Is journalism dead?

It may as well be considering that the upstart news outfit called Buzzfeed posted a video that caused mostly every national news outlet and individuals to take it on face value and run with it. It happened at the March for Life event last Monday.

Here’s what happened in a nutshell: Students from a Kentucky Catholic high school were in the nation’s capital for the annual pro-life event, but ended up accused of getting into a racially-oriented tiff including, for one, a stare-down with a drum-beating Native American. The video that went viral was heavily edited with the real perpetrators unseen. Furthermore, the high school cheer was interpreted as rabble-rousing on the part of the boys.

Virtually all media and even the Kentucky archdiocese pounced on the students. We now know the original BuzzFeed story was highly inaccurate. The news pack, however, drilled down on the story without fact-checking.

Apparently, what is dead is the presumption of innocence and accuracy.

Another generation of journalists I’m more familiar with, though not perfect, would not run with someone else’s story without doing their own tracking. Most newsrooms would demand it. Obviously, it’s a new day and the unethical BuzzFeed story created needless damage to the students as well as their families. But it gave the media a deserving blackeye.

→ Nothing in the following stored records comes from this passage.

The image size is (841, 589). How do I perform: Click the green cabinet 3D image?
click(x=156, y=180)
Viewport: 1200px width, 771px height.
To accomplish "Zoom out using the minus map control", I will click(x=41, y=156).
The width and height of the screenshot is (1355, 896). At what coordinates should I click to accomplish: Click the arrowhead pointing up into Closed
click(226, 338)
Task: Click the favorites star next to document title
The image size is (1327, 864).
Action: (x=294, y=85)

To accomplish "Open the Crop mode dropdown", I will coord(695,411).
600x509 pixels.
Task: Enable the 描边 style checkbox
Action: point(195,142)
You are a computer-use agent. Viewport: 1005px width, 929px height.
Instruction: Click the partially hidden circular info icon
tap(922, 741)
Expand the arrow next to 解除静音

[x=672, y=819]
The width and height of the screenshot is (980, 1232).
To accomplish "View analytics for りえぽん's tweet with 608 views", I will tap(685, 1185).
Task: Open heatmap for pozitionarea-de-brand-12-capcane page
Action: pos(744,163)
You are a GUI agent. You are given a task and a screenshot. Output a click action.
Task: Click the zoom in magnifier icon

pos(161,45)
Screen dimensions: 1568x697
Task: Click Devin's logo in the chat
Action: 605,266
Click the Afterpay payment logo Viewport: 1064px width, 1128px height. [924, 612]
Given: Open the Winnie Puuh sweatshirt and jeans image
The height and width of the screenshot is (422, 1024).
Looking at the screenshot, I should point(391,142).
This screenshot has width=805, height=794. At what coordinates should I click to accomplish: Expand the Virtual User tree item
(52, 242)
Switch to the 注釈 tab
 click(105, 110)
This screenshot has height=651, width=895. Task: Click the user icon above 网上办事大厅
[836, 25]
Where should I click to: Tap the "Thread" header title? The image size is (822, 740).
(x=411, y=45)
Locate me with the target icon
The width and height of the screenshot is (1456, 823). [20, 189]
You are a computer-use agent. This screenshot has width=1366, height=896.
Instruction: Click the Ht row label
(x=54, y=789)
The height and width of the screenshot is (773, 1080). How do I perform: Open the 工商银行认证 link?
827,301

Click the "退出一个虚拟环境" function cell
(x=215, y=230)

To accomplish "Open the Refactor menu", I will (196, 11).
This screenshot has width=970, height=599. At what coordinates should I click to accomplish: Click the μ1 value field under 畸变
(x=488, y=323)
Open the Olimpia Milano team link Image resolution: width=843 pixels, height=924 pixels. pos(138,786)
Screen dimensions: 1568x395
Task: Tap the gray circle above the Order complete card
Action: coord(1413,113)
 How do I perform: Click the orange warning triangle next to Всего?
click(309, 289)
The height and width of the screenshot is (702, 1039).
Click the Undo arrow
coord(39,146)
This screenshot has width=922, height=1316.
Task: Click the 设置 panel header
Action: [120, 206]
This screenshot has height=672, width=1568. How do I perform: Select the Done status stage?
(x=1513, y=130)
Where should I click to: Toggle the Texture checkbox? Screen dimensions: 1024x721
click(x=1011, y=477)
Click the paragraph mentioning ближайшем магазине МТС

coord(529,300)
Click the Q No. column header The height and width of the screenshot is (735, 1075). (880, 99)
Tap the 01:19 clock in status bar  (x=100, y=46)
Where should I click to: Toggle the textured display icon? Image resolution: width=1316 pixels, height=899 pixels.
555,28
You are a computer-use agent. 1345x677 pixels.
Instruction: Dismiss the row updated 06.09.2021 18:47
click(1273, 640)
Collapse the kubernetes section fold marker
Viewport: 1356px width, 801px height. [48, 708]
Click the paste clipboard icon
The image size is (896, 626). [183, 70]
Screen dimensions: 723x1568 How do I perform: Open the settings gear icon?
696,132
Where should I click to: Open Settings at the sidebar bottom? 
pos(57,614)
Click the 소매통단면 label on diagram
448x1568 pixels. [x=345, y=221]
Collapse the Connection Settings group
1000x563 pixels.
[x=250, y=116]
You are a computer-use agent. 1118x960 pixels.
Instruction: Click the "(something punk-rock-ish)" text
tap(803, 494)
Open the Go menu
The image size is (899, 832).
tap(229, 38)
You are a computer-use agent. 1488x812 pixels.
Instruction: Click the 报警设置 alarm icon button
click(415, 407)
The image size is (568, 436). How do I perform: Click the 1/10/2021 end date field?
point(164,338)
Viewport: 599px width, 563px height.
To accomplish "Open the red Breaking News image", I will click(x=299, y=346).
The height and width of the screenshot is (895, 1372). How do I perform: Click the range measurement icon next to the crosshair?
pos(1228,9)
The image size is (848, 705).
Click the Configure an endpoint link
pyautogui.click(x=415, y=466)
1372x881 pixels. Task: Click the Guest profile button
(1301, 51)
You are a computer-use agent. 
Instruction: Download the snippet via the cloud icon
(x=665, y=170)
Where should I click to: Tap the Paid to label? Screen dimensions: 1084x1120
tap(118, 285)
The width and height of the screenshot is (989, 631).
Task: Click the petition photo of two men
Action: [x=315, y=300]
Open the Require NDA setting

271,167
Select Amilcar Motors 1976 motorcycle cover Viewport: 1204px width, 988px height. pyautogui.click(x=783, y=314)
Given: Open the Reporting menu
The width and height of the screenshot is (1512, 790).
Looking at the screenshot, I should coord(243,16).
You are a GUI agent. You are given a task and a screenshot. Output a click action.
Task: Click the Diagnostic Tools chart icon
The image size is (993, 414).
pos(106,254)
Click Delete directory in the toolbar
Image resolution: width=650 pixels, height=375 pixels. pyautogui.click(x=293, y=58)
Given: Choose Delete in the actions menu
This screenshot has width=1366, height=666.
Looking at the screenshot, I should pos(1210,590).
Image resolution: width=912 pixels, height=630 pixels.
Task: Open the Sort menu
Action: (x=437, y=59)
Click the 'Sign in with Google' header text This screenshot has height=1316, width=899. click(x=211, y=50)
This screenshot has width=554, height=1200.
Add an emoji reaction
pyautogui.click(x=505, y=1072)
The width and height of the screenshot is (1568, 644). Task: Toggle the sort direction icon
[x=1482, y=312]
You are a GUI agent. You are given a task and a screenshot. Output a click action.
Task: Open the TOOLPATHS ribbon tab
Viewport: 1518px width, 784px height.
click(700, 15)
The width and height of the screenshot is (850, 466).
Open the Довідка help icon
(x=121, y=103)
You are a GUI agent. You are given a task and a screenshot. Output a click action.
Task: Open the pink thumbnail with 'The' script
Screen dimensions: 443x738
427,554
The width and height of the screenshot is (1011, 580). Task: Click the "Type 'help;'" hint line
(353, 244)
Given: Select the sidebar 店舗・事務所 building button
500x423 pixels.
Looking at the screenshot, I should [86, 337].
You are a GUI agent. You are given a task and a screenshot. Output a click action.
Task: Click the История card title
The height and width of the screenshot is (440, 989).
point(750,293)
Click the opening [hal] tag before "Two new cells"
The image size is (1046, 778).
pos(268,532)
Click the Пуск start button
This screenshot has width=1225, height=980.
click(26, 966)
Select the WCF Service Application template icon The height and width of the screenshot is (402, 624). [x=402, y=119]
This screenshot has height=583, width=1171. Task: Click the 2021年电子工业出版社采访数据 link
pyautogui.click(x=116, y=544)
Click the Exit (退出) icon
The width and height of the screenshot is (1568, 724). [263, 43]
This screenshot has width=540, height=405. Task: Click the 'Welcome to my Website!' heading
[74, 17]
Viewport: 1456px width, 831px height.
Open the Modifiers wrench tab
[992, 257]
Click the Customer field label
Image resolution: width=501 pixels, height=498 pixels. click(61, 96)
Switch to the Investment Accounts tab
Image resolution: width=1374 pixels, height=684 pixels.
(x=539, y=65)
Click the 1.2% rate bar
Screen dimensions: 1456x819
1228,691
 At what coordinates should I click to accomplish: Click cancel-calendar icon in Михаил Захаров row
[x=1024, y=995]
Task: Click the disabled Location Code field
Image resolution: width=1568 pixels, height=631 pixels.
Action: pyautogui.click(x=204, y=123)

Journalism as I know it, is gasping for air. What we need is a generation of reporters and editors committed to truth and accuracy who do their work with clear eyes, not blurred by personal, political agendas.

Unbelievably, the left-wing Joy Behar, of ABC’s The View said the “real reason” BuzzFeed and the copycats went after the Catholic kids was because they were wearing red MAGA hats. Behar said we don’t like Trump and want him out of there…Thank you, Joy.